_Fragmento de lectura_:
★ ★ ★ ★
Para dar forma a su nuevo libro, El plan maestroJavier Sierra ha visitado cuevas con pinturas rupestres, museos, el hogar de artistas como Frida Kahlo… Y de cara a su presentación ha recalado en otra cuna del arte, Bilbao, donde no ha dejado pasar la oportunidad de visitar el Museo de Bellas Artes y maravillarse con las obras de ampliación de esta pinacoteca, cuyos trabajos está previsto que terminen a finales de este año.

Tras leer ‘El plan maestro’ nos quedamos con hambre de conocimiento, de descubrir más. ¿Siente que cuando nos acerquemos a los diferentes museos después de leer este libro los vamos a visitar de una forma distinta?
★ ★ ★ ★
_Material de trabajo_:
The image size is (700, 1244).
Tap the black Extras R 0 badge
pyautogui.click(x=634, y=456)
★ ★ ★ ★
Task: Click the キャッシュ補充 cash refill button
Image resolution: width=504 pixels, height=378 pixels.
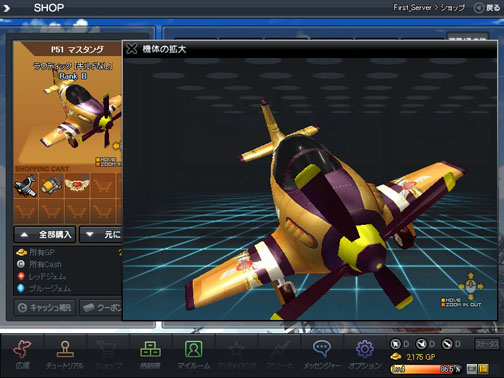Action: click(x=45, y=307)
★ ★ ★ ★
_Partes del ejercicio_:
[1] Transcribe del fragmento de lectura el pasaje que va desde "Para dar forma" hasta "una forma distinta?".
[2] Según el fragmento de lectura, ¿qué museo visitó Javier Sierra en Bilbao?
[3] Enumera los lugares que, según el fragmento de lectura, visitó Javier Sierra para dar forma a su nuevo libro.
Usa únicamente el fragmento de lectura como fuente.

_Soluciones_:
[1]
Para dar forma a su nuevo libro, El plan maestroJavier Sierra ha visitado cuevas con pinturas rupestres, museos, el hogar de artistas como Frida Kahlo… Y de cara a su presentación ha recalado en otra cuna del arte, Bilbao, donde no ha dejado pasar la oportunidad de visitar el Museo de Bellas Artes y maravillarse con las obras de ampliación de esta pinacoteca, cuyos trabajos está previsto que terminen a finales de este año.

Tras leer ‘El plan maestro’ nos quedamos con hambre de conocimiento, de descubrir más. ¿Siente que cuando nos acerquemos a los diferentes museos después de leer este libro los vamos a visitar de una forma distinta?

[2] El Museo de Bellas Artes de Bilbao.

[3]
- Cuevas con pinturas rupestres
- Museos
- El hogar de artistas como Frida Kahlo